Sixteen idle rigs are in the Port of Cromarty Firth. Other Scottish ports with strong links to the oil industry, such as Dundee, are also storing rigs © Bloomberg

Off the coast of the Scottish town of Invergordon, 25 miles north of Inverness, ghostly silhouettes of idle oil rigs dominate the horizon. 

The Cromarty Firth, a sheltered stretch of water leading out to the North Sea, became a barometer of the health of the UK’s oil and gas industry after the last oil price crash of 2014, when it turned into something of a rig graveyard. 

Now the number of rigs stored in the Cromarty Firth is again on the rise as the North Sea battles a dual crisis, the extent of which industry veterans admit they have never seen before. A global slump in oil demand because of coronavirus has been compounded by a price war between Russia and Saudi Arabia.

Sixteen idle rigs are in the Cromarty Firth, surpassing the average of 12 recorded in 2016 when the last crisis reached a nadir. Of those, nine still have a small crew on board ready to be deployed if work arises but seven are unlikely to be leaving any time soon.
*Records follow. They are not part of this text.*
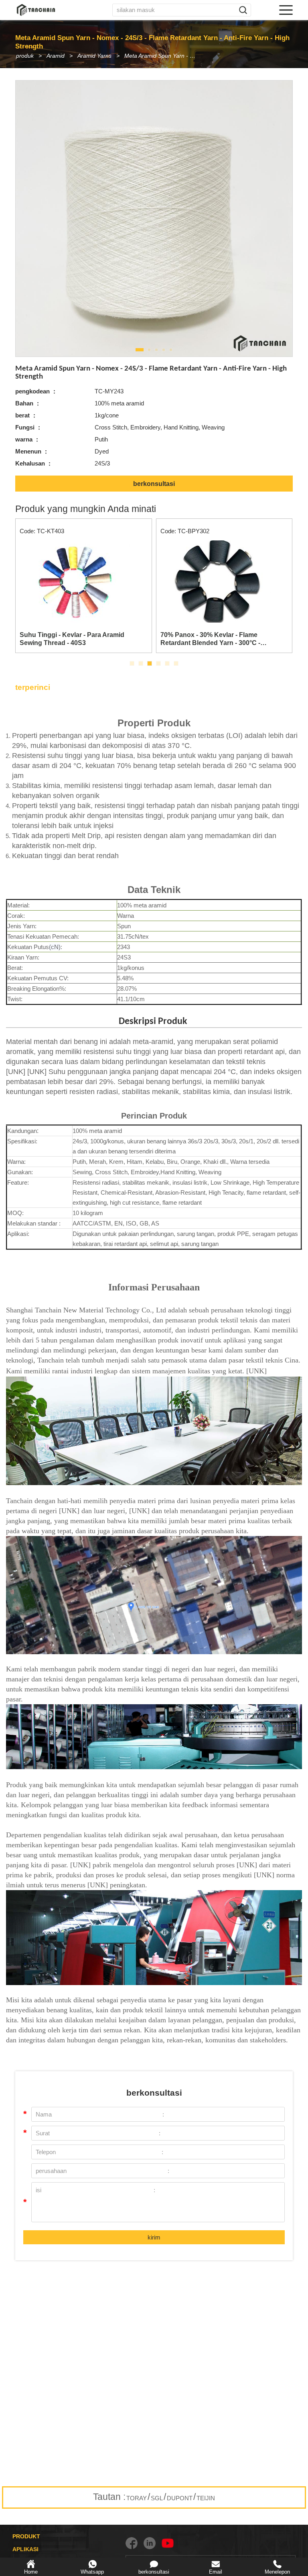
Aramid (56, 55)
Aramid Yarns (94, 55)
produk (25, 55)
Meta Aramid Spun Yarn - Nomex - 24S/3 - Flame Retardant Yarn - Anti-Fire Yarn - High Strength (164, 55)
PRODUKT (26, 2536)
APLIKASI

The Port of Cromarty Firth is in negotiations with operators about potentially storing a further five.

Other Scottish ports with strong links to the oil industry, such as Dundee, are also storing rigs.
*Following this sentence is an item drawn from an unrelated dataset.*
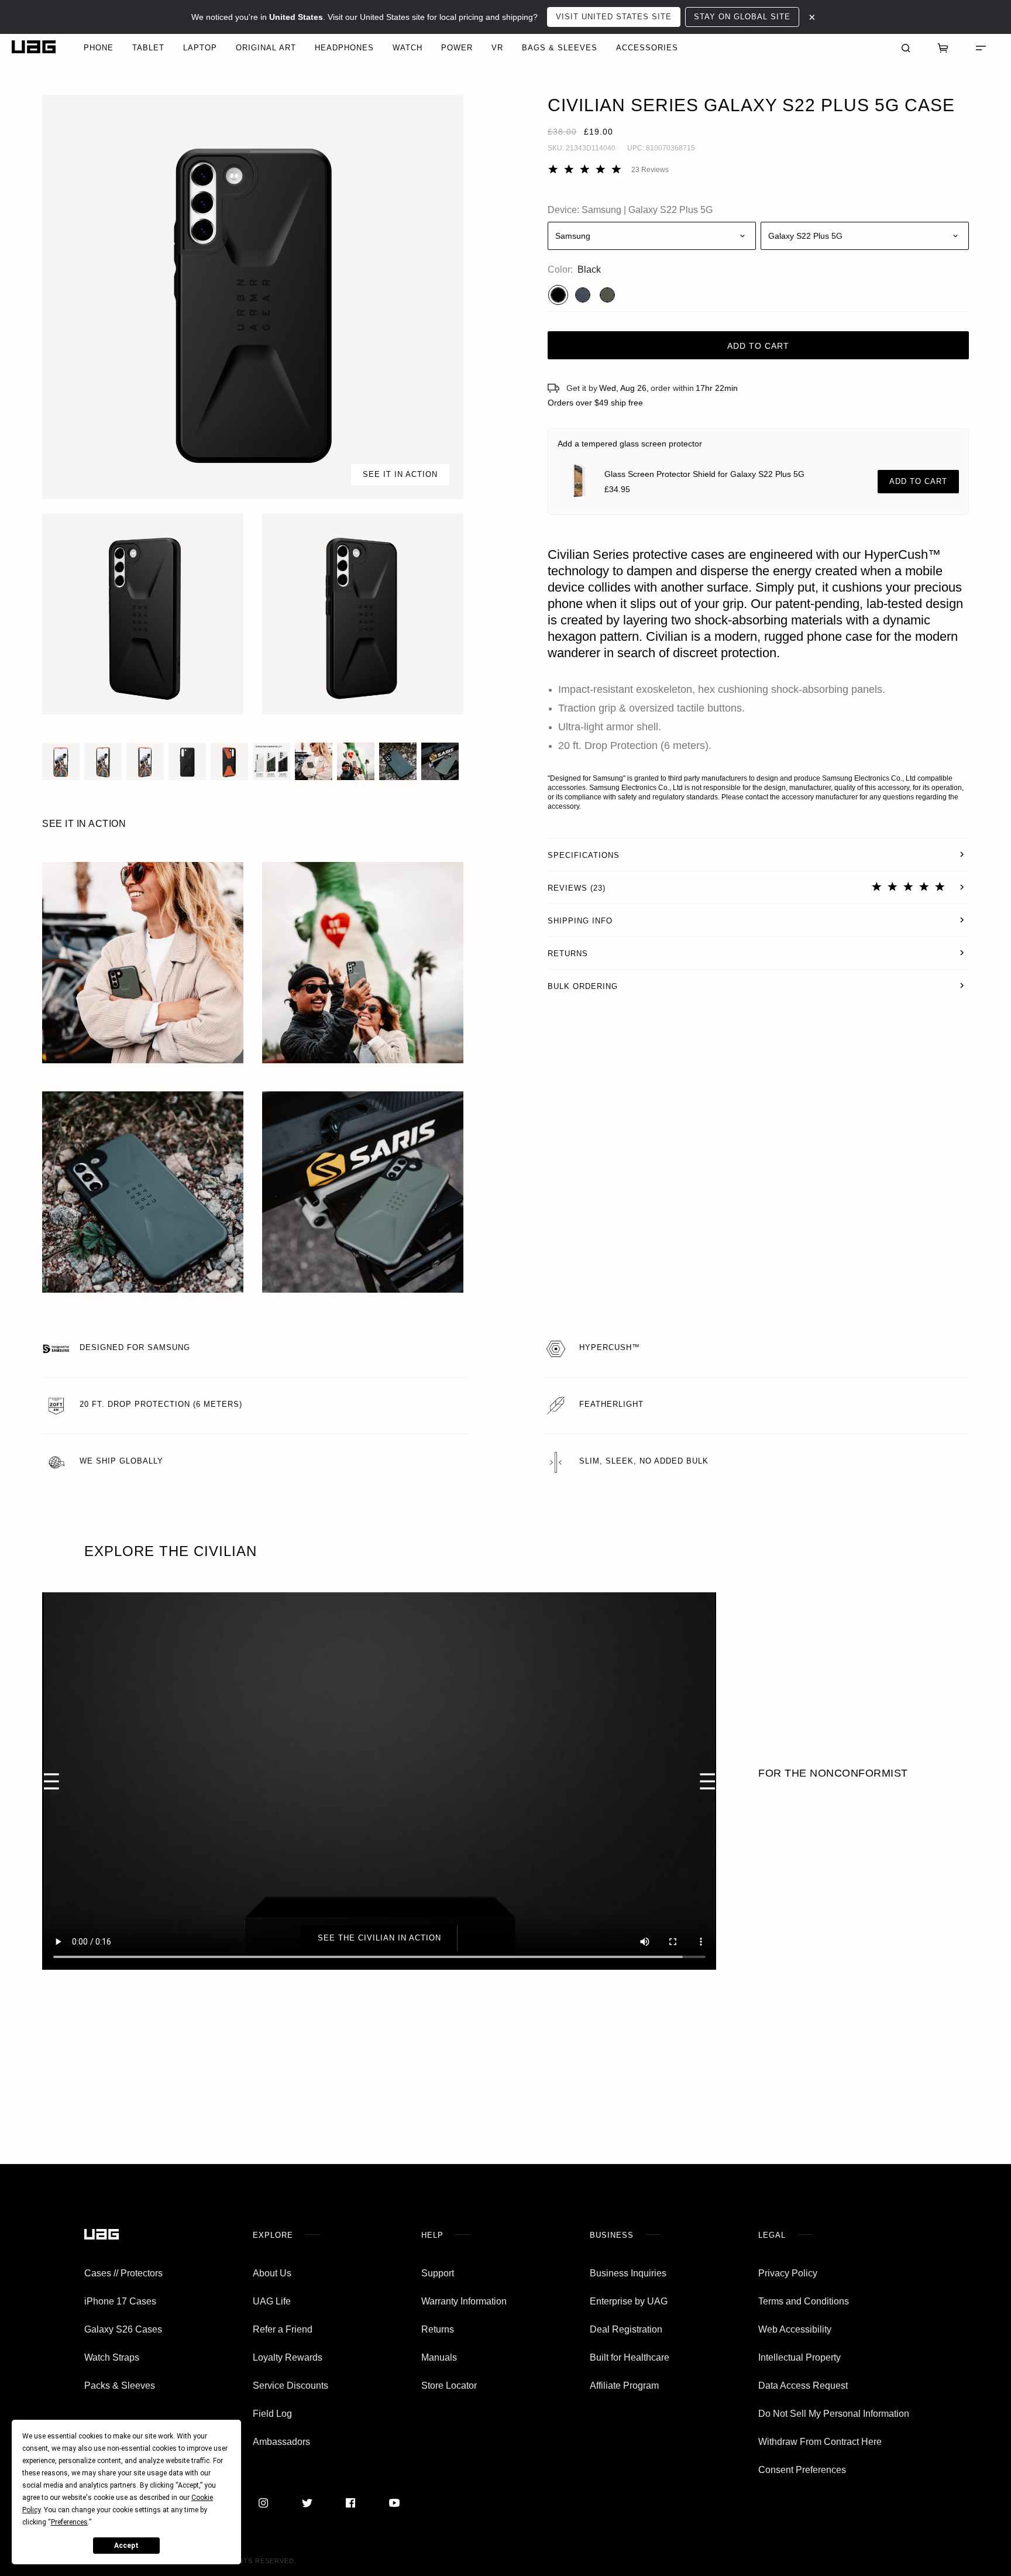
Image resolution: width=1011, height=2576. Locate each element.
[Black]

“I hate to say it but the whole of the North Sea has gone into meltdown again,” said Bob Buskie, chief executive of the Port of Cromarty Firth. “Once the price drops to where it is now . . . basically the place just goes into shutdown.”

Although record cuts to global oil supply were struck last weekend between the Opec group of producing nations and Russia, crude prices are still languishing below $30 a barrel, spelling trouble for more mature, marginal basins such as the North Sea.

“We are heading into a crisis behind a crisis,” said Jake Molloy, regional organiser for the RMT union in Aberdeen, which estimates that as many as 1,500 North Sea workers are going through a redundancy consultation process, as drilling contractors’ work has dropped off sharply.

In 2014, 41,300 people were directly employed by the UK’s offshore oil and gas industry but this fell to 35,600 in 2016. By 2018, employment figures had improved to 36,800 but unions are fearful this latest crisis could take a similarly heavy toll.

“Once the health crisis is over we are into a massive industrial crisis here as well,” Mr Molloy said, as oil and gas companies move quickly to slash capital expenditure.

OGUK, a trade body for the North Sea, expected operators to cut capital investment by up to 30 per cent this year to £4bn-£4.5bn as their revenues slumped. It believed North Sea operators’ cash flows could turn negative this year for only the third time in four decades.

Drilling, which is often among the first activities to be postponed or shelved, is set to fall by more than a third to record lows, according to OGUK, while more mature fields could be decommissioned early. Operators that had intended to take final investment decisions this year on significant new developments are expected to postpone. 

North Sea operators are likely to cut investment this year

As many as 12 new projects were tipped to receive the go-ahead from investors in 2020. Siccar Point, a company backed by private equity group Blackstone, and Royal Dutch Shell have delayed until next year a decision on whether to proceed with one of the most eagerly anticipated new schemes — the Cambo field 125km north-west of the Shetland Islands.

Independent oil producer EnQuest last month decided not to restart production at two mature North Sea fields that had been temporarily shut for repairs.

Ultimately, industry veterans said the latest crisis could mean some oil and gas reserves are simply never recovered from the half-a-century-old basin.

Even before coronavirus, questions were being asked about whether the continued existence of the North Sea oil and gas industry was compatible with the UK’s target to reduce greenhouse gas emissions to net zero by 2050 and whether investors and banks, which are adopting increasingly stringent environmental policies, would continue to support operators in the region. 

The industry’s regulator, the Oil and Gas Authority, had estimated in 2018 that 10bn-20bn barrels of oil equivalent could still be recovered from the North Sea but Alex Kemp, professor of petroleum economics at Aberdeen University, warned activity levels in the basin were “very sensitive to changes in oil prices”.

Last year he estimated that at oil prices of $50 a barrel, 8.7bn barrels of oil equivalent could economically be recovered by 2050. He planned to publish research on the latest crisis in coming weeks but said: “I’m expecting that when we put in $30 and $40 in real terms [into our model] . . . it [the forecast] will be on the low side.”